Gapasdap Sebut Kenaikan Kurs Dolar Picu Biaya Operasional Angkutan Penyeberangan Membengkak
Naiknya nilai tukar dolar AS akhir-akhir ini membuat biaya operasional angkutan penyeberangan semakin membengkak. Kondisi ini akan mengakibatkan operator kapal kesulitan menjalankan operasional sesuai dengan standarisasi keselamatan dan pelayanan kenyamanan sesuai dengan SPM (Standar Pelayanan Minimal).
Ketua Bidang Tarif dan Usaha Gabungan Pengusaha Nasional Angkutan Sungai, Danau dan Penyeberangan (Gapasdap), Rahmatika, saat berkunjung ke Pelabuhan Ketapang, Banyuwangi, Kamis, 27 Juni 2024, mengatakan, tarif angkutan penyeberangan yang ditentukan pemerintah saat ini semakin tertinggal. Hal ini, menurutnya, akan membuat pengusaha angkutan penyeberangan kian sulit memenuhi standarisasi tersebut.
"Dengan ketertinggalan tarif dan semakin menguatnya nilai kurs mata uang asing yang di mana sebagian besar biaya operasional kapal penyeberangan sangat dipengaruhi oleh kurs mata uang asing baik spare part, bahan bakar dan komponen biaya lainnya," jelasnya.
Menurutnya, kondisi tarif angkutan penyeberangan telah mengalami kekurangan perhitungan tarif sebesar 31,8 persen mulai dari tiga tahun yang lalu. Ditambah lagi, kenaikan harga BBM dua tahun lalu yang tidak diimbangi dengan kenaikan tarif sesuai dengan yang sebenarnya waktu itu.

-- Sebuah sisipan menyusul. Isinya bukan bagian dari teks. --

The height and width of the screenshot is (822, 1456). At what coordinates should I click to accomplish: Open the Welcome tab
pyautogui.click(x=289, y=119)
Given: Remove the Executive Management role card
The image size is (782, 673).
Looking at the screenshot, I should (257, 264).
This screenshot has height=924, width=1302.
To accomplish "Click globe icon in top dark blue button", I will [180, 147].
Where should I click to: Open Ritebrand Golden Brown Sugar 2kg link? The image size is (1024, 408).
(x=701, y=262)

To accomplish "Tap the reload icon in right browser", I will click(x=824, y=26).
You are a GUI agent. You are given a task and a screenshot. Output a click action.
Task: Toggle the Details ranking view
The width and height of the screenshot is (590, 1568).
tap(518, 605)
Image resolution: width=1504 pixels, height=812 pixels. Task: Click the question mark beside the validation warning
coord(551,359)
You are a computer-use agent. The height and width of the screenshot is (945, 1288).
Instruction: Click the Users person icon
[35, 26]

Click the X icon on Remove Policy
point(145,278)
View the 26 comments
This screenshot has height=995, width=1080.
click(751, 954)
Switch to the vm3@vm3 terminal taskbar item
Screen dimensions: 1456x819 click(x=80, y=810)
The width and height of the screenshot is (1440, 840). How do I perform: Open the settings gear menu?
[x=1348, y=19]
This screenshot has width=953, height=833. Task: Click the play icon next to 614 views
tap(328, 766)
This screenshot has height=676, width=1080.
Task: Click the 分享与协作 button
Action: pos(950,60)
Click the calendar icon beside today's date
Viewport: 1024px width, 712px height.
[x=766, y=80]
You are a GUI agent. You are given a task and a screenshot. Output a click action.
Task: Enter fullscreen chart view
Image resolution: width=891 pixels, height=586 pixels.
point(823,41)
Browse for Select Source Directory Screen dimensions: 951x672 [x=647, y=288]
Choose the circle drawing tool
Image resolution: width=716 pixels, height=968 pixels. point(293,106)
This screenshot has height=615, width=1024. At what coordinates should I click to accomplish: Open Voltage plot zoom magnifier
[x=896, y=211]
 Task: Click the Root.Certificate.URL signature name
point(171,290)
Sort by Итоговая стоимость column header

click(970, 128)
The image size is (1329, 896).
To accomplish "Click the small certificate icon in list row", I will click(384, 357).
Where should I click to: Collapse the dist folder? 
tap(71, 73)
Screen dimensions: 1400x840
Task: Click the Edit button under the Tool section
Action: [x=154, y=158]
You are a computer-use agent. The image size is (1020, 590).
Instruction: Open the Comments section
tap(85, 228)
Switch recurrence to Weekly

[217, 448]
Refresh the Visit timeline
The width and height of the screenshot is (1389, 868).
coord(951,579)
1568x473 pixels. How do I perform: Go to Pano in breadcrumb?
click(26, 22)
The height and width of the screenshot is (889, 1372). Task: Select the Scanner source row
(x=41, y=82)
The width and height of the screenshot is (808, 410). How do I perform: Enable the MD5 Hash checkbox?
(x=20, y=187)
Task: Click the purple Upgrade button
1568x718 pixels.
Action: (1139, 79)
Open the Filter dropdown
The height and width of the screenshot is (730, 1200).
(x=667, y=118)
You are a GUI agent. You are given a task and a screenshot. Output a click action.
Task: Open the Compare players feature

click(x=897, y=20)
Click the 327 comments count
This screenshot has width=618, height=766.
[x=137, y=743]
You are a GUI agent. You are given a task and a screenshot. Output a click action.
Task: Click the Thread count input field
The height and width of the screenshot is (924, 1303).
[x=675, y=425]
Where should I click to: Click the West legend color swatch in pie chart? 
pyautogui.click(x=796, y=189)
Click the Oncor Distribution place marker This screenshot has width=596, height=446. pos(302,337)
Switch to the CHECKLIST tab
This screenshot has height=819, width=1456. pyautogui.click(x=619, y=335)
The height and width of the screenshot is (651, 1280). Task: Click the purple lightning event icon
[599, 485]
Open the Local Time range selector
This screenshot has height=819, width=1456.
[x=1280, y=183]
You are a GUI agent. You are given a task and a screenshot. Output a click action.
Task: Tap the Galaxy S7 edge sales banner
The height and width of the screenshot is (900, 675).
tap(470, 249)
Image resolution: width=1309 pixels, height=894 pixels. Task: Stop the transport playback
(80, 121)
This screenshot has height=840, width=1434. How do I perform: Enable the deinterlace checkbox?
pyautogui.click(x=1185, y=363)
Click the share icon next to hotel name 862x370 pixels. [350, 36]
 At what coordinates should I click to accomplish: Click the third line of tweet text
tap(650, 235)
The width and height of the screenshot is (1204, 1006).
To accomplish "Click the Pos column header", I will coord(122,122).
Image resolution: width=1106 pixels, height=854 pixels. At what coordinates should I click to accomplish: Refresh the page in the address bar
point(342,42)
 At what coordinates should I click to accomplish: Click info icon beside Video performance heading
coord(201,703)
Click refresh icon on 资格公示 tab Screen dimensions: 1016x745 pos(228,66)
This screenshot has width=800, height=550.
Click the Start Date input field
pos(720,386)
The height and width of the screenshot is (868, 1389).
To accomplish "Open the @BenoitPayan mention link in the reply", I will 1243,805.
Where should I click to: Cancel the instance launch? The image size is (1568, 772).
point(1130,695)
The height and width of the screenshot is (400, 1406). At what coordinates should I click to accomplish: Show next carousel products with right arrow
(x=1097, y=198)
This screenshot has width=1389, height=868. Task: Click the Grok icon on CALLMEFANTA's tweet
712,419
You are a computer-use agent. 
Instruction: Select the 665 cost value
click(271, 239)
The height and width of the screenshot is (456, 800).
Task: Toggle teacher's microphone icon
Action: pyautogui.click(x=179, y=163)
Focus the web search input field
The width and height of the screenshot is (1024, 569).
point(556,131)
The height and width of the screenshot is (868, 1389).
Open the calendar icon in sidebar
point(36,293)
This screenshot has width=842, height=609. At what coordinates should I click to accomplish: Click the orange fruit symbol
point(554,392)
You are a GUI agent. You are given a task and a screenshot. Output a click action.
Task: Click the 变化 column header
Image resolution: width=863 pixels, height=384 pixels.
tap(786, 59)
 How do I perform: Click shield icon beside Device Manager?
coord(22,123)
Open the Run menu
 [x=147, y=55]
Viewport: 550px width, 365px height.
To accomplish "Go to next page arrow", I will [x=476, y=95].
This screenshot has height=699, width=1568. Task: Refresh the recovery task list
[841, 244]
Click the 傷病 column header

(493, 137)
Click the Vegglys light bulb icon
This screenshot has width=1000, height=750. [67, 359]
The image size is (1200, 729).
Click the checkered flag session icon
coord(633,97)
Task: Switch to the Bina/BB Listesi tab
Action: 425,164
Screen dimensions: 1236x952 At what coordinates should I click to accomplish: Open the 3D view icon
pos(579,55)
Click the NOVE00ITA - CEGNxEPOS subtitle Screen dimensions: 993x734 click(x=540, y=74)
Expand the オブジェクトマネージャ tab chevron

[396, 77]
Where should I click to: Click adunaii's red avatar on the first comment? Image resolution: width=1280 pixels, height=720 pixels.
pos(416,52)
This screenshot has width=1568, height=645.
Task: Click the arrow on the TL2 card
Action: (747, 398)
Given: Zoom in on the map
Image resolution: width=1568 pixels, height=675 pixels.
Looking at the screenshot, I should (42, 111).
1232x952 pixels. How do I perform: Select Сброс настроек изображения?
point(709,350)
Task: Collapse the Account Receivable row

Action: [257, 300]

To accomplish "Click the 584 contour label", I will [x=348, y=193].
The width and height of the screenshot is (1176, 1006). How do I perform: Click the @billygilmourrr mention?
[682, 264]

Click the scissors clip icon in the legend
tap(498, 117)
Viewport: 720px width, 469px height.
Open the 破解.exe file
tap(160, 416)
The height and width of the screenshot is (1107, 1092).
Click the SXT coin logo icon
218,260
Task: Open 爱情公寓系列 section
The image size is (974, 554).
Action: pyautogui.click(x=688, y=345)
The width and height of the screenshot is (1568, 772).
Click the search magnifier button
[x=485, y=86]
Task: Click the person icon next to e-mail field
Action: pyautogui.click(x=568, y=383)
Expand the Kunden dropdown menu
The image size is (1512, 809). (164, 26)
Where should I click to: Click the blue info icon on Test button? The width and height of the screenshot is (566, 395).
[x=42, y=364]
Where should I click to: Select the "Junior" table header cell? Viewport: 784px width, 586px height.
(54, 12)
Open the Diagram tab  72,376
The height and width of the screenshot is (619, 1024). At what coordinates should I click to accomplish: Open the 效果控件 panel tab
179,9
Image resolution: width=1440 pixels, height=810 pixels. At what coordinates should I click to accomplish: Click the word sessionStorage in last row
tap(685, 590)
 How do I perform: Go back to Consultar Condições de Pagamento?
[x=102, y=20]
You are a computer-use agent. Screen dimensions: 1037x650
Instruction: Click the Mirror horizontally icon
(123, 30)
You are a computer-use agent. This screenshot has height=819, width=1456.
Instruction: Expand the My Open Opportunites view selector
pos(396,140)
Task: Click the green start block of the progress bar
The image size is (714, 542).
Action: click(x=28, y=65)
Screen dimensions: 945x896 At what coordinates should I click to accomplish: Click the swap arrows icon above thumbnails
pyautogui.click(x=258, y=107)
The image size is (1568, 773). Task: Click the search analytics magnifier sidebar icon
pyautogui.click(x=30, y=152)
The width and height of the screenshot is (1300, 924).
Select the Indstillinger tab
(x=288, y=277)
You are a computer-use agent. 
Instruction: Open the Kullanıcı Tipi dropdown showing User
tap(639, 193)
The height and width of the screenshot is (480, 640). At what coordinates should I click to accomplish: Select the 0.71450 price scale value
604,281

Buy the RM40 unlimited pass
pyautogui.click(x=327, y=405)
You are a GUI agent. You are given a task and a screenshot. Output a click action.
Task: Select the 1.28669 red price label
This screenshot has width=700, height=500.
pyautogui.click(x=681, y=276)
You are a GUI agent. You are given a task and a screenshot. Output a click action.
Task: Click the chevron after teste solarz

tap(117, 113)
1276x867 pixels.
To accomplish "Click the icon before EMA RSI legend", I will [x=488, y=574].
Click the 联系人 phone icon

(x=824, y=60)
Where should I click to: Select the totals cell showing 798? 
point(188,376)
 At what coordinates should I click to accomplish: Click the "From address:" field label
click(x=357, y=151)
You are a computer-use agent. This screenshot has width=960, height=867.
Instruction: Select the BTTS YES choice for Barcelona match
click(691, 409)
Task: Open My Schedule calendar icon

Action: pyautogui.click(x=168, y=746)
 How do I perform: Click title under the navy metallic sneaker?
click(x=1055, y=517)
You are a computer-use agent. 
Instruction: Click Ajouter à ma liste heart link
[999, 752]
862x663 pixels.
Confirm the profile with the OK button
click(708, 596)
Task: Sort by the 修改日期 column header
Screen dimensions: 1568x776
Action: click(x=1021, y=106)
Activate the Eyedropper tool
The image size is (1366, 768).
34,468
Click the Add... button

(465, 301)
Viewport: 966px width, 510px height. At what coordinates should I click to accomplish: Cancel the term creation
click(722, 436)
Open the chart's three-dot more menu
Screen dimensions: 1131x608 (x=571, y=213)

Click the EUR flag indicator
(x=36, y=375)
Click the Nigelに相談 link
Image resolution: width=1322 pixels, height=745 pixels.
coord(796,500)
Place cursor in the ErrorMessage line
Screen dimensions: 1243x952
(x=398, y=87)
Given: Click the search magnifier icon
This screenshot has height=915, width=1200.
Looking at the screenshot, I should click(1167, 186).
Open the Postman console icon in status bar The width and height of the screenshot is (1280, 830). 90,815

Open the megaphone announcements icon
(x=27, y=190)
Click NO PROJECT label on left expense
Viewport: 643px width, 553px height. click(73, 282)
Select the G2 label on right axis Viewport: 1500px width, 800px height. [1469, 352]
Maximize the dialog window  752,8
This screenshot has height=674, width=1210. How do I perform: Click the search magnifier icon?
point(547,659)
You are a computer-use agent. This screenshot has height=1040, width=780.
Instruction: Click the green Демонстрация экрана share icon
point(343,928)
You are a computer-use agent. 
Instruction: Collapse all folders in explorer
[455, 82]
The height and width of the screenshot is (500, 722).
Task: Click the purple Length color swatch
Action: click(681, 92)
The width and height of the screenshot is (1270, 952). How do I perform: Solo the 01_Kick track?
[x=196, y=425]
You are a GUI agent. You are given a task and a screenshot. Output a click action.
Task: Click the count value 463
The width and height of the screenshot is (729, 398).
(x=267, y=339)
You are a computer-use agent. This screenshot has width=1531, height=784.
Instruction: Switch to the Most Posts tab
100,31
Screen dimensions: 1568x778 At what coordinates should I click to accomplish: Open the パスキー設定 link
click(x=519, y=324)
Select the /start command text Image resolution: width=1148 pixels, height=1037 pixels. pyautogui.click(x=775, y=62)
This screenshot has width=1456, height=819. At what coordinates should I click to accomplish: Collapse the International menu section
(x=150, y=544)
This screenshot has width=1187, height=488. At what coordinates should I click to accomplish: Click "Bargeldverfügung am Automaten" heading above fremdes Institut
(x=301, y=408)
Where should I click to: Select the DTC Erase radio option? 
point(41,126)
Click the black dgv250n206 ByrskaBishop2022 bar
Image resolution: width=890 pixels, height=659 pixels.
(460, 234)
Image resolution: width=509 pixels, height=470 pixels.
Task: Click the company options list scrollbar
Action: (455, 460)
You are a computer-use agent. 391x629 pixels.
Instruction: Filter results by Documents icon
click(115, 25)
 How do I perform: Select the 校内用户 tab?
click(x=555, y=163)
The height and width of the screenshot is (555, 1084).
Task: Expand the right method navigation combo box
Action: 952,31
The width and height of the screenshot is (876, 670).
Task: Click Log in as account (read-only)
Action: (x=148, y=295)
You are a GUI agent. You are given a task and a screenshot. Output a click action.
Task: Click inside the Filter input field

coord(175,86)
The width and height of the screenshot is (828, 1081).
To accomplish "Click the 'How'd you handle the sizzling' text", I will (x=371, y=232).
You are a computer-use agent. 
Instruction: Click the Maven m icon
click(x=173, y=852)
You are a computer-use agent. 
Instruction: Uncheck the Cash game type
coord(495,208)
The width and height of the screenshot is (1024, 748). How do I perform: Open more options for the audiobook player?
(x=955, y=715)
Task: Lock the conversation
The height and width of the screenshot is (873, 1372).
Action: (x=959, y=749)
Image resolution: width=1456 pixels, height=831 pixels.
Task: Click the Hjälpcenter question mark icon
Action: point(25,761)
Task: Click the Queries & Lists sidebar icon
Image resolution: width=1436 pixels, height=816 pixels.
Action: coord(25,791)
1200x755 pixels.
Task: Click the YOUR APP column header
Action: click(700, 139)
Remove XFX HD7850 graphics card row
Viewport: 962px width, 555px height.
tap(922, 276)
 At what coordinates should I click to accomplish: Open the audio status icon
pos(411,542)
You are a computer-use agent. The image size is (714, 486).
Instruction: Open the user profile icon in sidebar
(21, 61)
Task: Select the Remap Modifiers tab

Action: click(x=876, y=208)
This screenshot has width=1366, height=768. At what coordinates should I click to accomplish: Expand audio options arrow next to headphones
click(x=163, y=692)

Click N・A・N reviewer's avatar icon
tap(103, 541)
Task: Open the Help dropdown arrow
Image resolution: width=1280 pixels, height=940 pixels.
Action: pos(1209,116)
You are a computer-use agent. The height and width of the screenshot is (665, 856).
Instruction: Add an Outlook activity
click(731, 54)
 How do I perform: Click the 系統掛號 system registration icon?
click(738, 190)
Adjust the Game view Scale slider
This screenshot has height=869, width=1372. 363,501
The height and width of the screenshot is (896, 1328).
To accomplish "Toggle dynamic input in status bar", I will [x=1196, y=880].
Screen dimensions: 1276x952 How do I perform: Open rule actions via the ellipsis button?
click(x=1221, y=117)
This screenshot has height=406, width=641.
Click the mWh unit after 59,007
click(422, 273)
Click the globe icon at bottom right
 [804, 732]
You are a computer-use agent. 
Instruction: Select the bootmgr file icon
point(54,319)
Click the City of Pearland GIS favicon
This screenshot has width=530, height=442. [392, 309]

Pemerintah, lanjutnya, melakukan kenaikan tarif untuk angkutan penyeberangan secara bertahap dengan mencicil 15 persen pada 2021 dan tahap kedua sebesar 5 persen pada 2022. Sehingga tarif masih tertinggal jauh di atas 30 persen.
"Maka di tiga tahun terakhir ini beberapa anggota Gapasdap mengalami kebangkrutan dan diganti dengan operator baru lainnya," bebernya.
Perhitungan tarif yang dilakukan Kementerian Perhubungan bersama YLKI dan Kemenko Marvest serta Gapasdap, pada tahun 2019. Saat itu kurs dollar AS sebesar Rp14.523 dibanding saat ini sebesar Rp16.386.
Oleh karena itu, untuk menjamin keselamatan dan kenyamanan, Gapasdap meminta pemerintah untuk segera menindaklanjuti penyesuaian tarif angkutan penyeberangan sesuai dengan biaya operasional yang sudah dihitung bersama-sama antara pemerintah, YLKI dan Kemenko Marvest.
“Pemerintah seyogyanya tidak menutup mata dengan kondisi yang ada di angkutan penyebrangan,” ujarnya.